Mais même si Sulfolobus a choisi un endroit très peu attrayant pour vivre, il rencontre toujours une résistance, notamment de la part de petits virus à ADN en forme de bâtonnet qui creusent constamment des trous dans les cellules et y injectent leur ADN étranger, provoquant l’explosion de Sulfolobus dans un richesse de nouvelles particules virales. Pour éviter ce sort, Sulfolobus a développé une défense CRISPR-Cas, par laquelle il a stocké de petites parties de l’ADN viral dans son propre génome pour pouvoir résister à ces attaques.
Anti-CRISPR – Bouleverser l’applecart
Mais dans la bataille sans cesse croissante entre la vie et la mort, le virus a développé une contre-mesure: il a réussi à faire face en produisant une petite arme, une protéine anti-CRISPR qui, comme bouleverser l’applecart, bloque la réponse CRISPR-Cas dans Sulfolobus.

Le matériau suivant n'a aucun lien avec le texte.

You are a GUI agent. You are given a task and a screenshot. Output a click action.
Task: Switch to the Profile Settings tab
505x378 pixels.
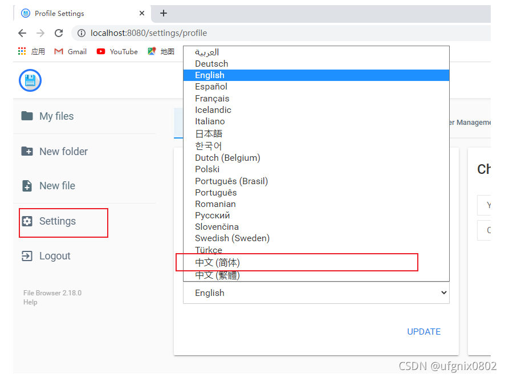coord(59,13)
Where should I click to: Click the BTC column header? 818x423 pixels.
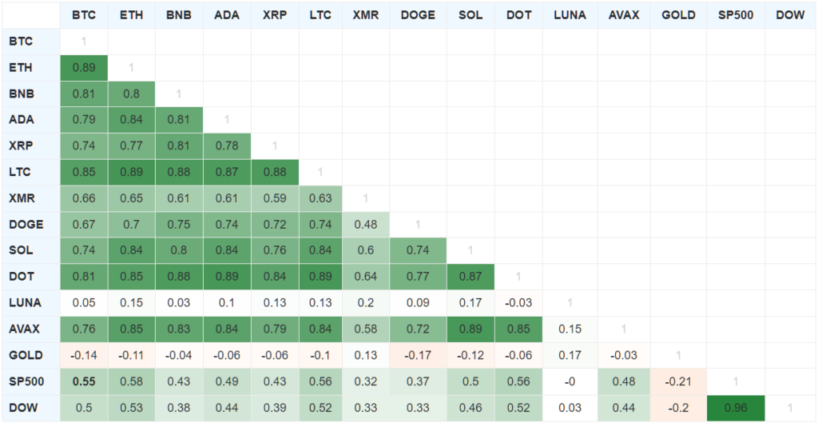(x=84, y=15)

Les nouveaux résultats du groupe de Ditlev E. Brodersen à l’Université d’Aarhus – générés en étroite collaboration avec le professeur associé Xu Peng du département de biologie de l’Université de Copenhague – montrent maintenant pour la première fois comment ce combat se déroule dans les piscines en ébullition.

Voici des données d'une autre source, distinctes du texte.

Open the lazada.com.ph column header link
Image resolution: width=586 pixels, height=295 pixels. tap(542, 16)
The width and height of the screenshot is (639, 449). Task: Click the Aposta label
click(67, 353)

Les chercheurs ont pu visualiser comment la protéine anti-CRISPR se lie fortement à la plus grosse protéine du système CRISPR-Cas, l’empêchant ainsi directement de détruire l’ADN viral. De cette façon, le virus contourne – au moins pendant un certain temps – être battu par CRISPR-Cas. Les nouveaux résultats donnent aux scientifiques un aperçu de la course aux armements qui se déroule constamment dans la nature, et comment l’évolution de la vie est en fait une lutte constante pour la survie.

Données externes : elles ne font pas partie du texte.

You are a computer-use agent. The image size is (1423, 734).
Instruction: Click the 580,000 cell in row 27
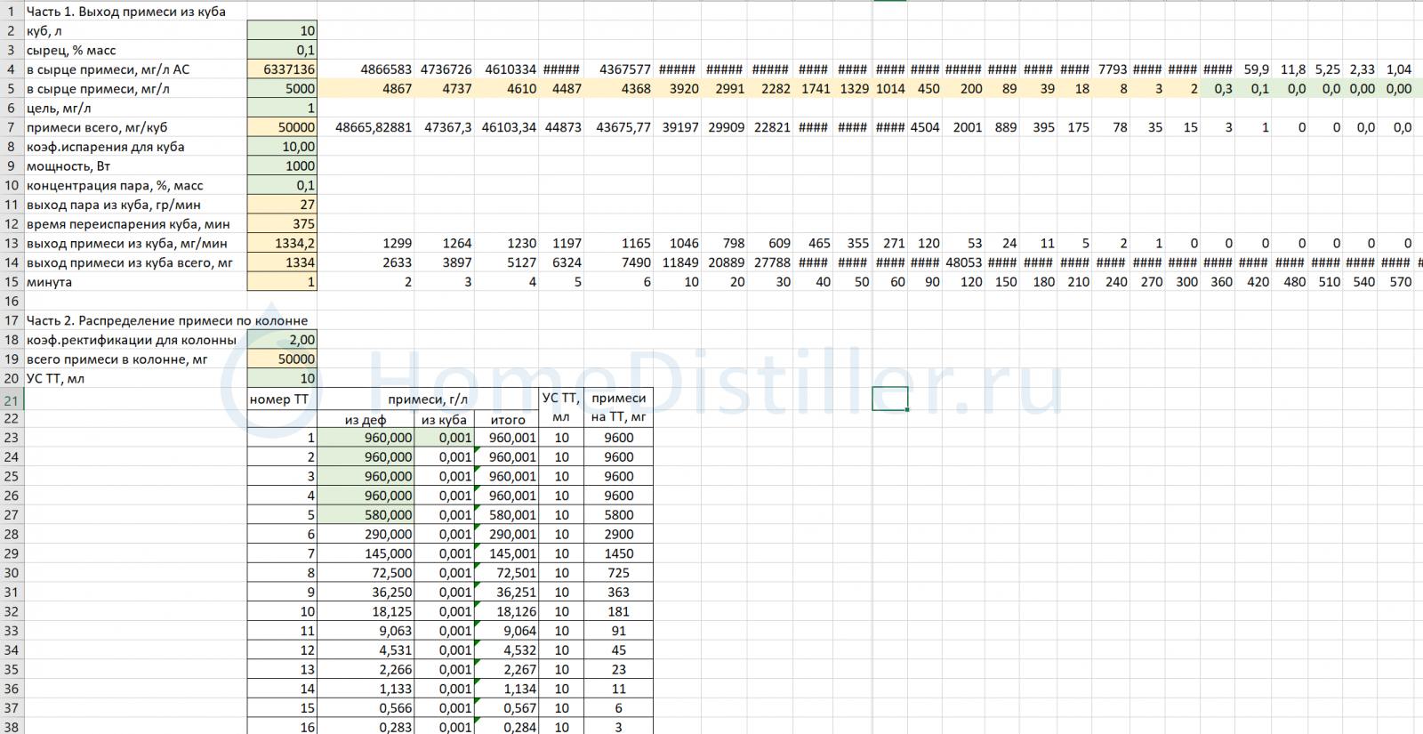point(366,515)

– « Nous connaissons maintenant les détails de la façon dont la protéine anti-CRISPR peut bloquer le système immunitaire CRISPR-Cas, la question est donc de savoir quelle sera la prochaine étape dans cette course aux armements », déclare Ditlev Brodersen. «Peut-être que les microbes commenceront à former des protéines anti-anti-CRISPR, un troisième type de protéine qui peut empêcher la protéine anti-CRISPR de fonctionner, mais nous n’avons pas encore trouvé ces protéines dans Sulfolobus archaea. La moitié du terrain de Sulfolobus « , dit Ditlev Brodersen, » et la guerre froide est toujours chaude dans la mare bouillante « .
La source:
Référence du journal:
Manav, MC, et coll. (2020) Base structurelle pour l’inhibition d’une grande sous-unité ID de type CRISPR – Cas archaeal par une protéine anti-CRISPR. Communications de la nature. doi.org/10.1038/s41467-020-19847-x.